There are two Ni dominant types: INTJ, INFJ. INTJ is Ni-Te, INFJ is Ni-Fe. So because Te > Fe, then that sounds like INTJ.


----------



## Jennywocky (Aug 7, 2009)

I've taken function tests before, and typically my top four include Ti, Ne, Ni, and Fe. 
I think at least once I got a test result where Ni was in first place. 
I've got a side to my personality that mirrors INFJ as well, and I get along well with INFJs, but I'm not a J.

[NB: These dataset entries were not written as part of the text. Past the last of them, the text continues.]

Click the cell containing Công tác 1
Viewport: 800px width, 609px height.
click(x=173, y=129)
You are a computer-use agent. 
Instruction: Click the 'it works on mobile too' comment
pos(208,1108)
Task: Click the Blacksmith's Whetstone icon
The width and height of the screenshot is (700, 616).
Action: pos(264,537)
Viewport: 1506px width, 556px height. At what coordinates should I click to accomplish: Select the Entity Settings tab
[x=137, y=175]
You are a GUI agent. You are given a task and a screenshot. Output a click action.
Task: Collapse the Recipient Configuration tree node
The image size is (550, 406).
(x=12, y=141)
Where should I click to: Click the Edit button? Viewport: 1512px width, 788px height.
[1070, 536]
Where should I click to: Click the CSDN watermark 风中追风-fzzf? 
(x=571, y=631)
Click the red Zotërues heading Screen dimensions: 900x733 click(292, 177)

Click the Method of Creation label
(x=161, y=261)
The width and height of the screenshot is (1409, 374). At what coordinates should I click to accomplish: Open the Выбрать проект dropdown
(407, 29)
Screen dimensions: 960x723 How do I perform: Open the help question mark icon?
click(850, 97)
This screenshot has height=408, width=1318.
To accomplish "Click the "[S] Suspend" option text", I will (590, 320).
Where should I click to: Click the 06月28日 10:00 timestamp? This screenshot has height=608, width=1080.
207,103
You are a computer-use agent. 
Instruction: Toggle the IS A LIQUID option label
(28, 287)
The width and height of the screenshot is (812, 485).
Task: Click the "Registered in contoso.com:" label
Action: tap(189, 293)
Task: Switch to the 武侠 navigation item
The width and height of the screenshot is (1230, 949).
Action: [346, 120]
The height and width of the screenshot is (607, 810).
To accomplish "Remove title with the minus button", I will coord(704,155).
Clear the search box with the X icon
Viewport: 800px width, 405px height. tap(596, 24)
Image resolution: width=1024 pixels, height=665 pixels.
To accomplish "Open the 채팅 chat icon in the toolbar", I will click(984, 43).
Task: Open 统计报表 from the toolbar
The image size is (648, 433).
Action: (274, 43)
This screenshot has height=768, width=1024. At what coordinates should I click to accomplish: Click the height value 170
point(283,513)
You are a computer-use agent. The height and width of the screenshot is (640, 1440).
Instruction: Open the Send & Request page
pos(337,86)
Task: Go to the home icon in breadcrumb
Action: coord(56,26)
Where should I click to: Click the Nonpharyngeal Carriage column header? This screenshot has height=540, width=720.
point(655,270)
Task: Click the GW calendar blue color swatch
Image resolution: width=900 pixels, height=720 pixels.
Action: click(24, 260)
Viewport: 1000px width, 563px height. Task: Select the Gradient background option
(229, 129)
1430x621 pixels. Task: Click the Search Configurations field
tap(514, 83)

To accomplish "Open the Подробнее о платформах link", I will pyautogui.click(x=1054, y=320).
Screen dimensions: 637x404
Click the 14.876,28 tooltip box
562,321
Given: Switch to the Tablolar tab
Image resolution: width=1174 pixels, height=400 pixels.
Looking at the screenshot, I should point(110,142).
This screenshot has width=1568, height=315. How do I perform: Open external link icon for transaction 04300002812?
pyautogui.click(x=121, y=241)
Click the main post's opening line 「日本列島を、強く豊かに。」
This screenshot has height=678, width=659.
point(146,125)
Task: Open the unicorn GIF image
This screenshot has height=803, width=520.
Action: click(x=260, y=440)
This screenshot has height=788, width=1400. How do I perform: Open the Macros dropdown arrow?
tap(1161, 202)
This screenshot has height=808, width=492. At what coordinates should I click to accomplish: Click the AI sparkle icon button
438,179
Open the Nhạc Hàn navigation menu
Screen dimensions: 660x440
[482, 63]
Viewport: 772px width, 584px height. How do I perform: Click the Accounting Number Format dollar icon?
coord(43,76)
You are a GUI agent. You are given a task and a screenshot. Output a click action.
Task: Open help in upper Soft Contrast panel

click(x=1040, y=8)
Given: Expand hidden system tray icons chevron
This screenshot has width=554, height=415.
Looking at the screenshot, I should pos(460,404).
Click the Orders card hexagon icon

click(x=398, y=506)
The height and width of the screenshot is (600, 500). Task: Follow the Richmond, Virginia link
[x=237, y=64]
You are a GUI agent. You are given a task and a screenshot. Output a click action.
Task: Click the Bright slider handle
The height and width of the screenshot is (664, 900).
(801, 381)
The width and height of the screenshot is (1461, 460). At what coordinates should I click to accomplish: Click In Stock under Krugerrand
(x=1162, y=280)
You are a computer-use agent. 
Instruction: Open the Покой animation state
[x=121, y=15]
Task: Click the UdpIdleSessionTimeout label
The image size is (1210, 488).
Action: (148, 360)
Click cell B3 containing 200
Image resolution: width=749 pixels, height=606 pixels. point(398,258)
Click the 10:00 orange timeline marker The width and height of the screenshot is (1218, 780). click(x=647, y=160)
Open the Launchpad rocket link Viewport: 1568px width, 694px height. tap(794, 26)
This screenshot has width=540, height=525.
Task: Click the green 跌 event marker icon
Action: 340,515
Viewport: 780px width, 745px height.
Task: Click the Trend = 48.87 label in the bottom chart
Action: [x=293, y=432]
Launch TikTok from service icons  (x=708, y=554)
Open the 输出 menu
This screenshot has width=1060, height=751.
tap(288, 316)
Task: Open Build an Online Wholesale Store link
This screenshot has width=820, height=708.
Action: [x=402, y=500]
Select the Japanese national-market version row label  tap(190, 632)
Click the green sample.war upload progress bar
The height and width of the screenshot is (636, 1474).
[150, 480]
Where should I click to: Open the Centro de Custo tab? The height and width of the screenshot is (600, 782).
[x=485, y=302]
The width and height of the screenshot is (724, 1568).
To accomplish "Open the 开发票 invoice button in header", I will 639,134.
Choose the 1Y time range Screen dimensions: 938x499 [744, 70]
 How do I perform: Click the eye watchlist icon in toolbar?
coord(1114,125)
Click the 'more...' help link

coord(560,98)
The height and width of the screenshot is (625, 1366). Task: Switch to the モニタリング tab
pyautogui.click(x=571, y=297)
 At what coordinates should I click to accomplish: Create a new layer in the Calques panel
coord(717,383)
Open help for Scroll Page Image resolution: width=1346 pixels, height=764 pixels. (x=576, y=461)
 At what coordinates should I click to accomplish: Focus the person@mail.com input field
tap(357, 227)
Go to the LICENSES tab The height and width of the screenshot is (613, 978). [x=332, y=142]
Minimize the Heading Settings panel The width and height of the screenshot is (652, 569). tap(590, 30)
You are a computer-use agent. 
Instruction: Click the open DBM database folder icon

I think my point is we can guess at various permutations (of which INTJ is a decent guess); but I think actual observation is more conducive to drawing conclusions when the test scores are clumped and varying like that. I also think there's natural variability, and that the textbook cases are just ideals, whereas the average person likely won't fit perfectly into expectations.


----------



## Quelzalcoatl (Dec 6, 2010)

Hmm, that's actually really rather interesting. Considering I'm running by a psychiatrist due to a high chance at a schizophrenic diagnosis, so I suppose the mental illness could contribute to my odd cognitive functions? If you put it like you did after your edit, however, I do find that I use Te a lot more than I thought. I do use Ti to understand a subject, but only to a certain extent, and Ni will fill in the blanks assisted by Te's logic. I'm an incredibly decisive person as well, so much so that it surprised the psychological diagnostic that supervised me through my psychological evaluation.



> They live in their own abstract worlds, constantly second-guessing themselves as Ti poses a framework for a problem and Ni shoots it down as too definitionally precise.


That generally doesn't happen. I do most of my research with Ti, and when I've gathered enough information - or information from different sources - I use Te to synthesize a concise and relevant framework out of all that information. Everything that's not clear is run through Ni until I get x's and y's (like in math), that I can eventually fill out as I continue. That's how I build systems and information resources, etc.

Actually, your input and my own rant has given me a lot more insight into this. I think I understand how it works now. Thank you. 




Jennywocky said:


> I think my point is we can guess at various permutations (of which INTJ is a decent guess); but I think actual observation is more conducive to drawing conclusions when the test scores are clumped and varying like that. I also think there's natural variability, and that the textbook cases are just ideals, whereas the average person likely won't fit perfectly into expectations.


It's like squares, circles and triangles. Real people aren't a perfect shape, and thus won't perfectly fit into the slot in which an ideal square, circle or triangle would slide right in. I suppose you're right. n_n


----------



## Promethea (Aug 24, 2009)

I always score Ni Ti Ne Te also. Weird. I'm an intp though. I just don't think the jcf is that solid a theory.


----------



## Branden (Dec 24, 2009)

Promethea said:


> I always score Ni Ti Ne Te also. Weird. I'm an intp though. I just don't think the jcf is that solid a theory.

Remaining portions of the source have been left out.